Each week, three candidates would be put forward to join the merry gang in Eden, and viewers could vote for which one would have the, uh, honour. The producers were quite open about what they were looking for. Among the things that would help prospective contestants were "strong opinions", "naked photos" ("We especially like people who are naked washing the car", claimed the official website, and even if that wasn't intended to be taken literally, it gave a strong indication of the level they were aiming at) and "applications from people who are mates/brothers/sisters/lovers /ex-lovers of people already on Eden". Oh, and if you were over 35 - forget it. This was a young person's game.

Oh yeah, the game. Take the early series of Big Brother, put them in the Australian jungle, and leave out the evictions, and you've pretty much got Eden. That's right - no evictions. One could speculate that the gods had some notion of Eden being like Big Brother in reverse - instead of reducing an initial intake through weekly evictions, the show would start with half a dozen contestants and then add more, until at the end there would be a thriving community. Only in the last week would a series of votes reduce the horde to a single winner. There were mechanisms in place for the viewers or the Edenites themselves to initiate an "expulsion", but only in extreme circumstances. This proved to be a mistake twice over: not only did it remove a key element of jeopardy which might have attracted viewers, but when the gods panicked halfway through and started imposing expulsion votes for no good reason, their actions pretty much cost the show what little goodwill it still had left.

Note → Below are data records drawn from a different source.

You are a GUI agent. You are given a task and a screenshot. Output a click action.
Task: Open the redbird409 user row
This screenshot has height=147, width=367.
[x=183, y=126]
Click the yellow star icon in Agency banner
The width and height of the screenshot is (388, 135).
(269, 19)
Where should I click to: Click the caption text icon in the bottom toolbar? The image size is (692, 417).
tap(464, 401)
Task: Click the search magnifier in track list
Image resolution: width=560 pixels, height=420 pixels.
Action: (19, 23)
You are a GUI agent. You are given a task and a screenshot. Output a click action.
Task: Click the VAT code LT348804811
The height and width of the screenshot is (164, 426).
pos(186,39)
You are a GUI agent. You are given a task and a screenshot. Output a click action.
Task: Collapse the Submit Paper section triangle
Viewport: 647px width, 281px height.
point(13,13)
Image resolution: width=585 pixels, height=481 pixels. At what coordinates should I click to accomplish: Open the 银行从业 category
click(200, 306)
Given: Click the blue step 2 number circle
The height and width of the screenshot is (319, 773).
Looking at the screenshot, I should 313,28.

File:Eden billybushdog.jpgBilly Bush Dog

Perhaps the one thing the gods did right was to engage the services of a bearded survivalist expert named Billy Bush Dog. Here was a man who knew exactly how to deal with talking serpents. Well, snakes generally. His advice: stay well clear. Thanks for that. Also, if BBD told you not to eat from a certain tree, you definitely wouldn't. So one up on God, there. Anyway, every now and again Billy would be sent in as a deus ex machina (or is that machina ex deus? Homo ex deus?) to teach the Edenites some skill or other which they could then be tested on. This wouldn't materially affect their chances of remaining in Eden or winning the competition, but they might get an extra treat if they did well.

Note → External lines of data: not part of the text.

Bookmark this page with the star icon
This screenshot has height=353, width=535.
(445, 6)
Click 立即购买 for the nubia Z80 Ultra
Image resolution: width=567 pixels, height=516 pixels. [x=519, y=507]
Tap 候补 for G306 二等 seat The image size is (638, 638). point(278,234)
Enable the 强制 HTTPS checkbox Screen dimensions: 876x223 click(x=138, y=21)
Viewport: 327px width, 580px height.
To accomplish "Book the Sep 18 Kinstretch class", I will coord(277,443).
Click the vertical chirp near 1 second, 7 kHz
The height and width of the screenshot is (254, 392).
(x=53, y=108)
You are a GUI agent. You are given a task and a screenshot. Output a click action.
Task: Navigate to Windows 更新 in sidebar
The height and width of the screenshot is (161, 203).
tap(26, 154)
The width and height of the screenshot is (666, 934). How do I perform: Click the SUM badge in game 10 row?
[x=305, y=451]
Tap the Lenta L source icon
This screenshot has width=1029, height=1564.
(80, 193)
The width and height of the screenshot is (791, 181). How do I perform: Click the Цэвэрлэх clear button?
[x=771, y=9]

As it happens, the best bit of Eden did have a bit of a Biblical echo: one night torrential rain caused the river to burst its banks, and the Edenites were cut off from the TV crew. And then the water subsided and everything was OK again. So not such a great flood after all.

So anyway... in the end the competition pretty much came down to the Edenites attempting to curry favour with viewers largely by showing as much flesh as they could get away with at 6.30pm. It hit a low point early on when three of the female contestants made a bargain with the viewing public: have a consignment of chocolate sent to the camp, and they would lick it off each other's bodies. The viewers voted for the chocolate to be sent in, and the contestants did exactly what they'd promised. In the end, it was the girls' ringleader Cliona who won the popularity contest and took away a £10,000 prize - one seventh of the prize money for the previous year's Big Brother.


Cliona O'Connor


Not one but two contestants went on to successful careers as presenters - on proper telly as well, not just Bid-Up TV or call-and-lose shows. One was Rav Wilding (off Crimewatch and Strictly Come Dancing 2009), appearing under his original name of Rav Coothoopermal; the other was Johny Pitts, then just plain John.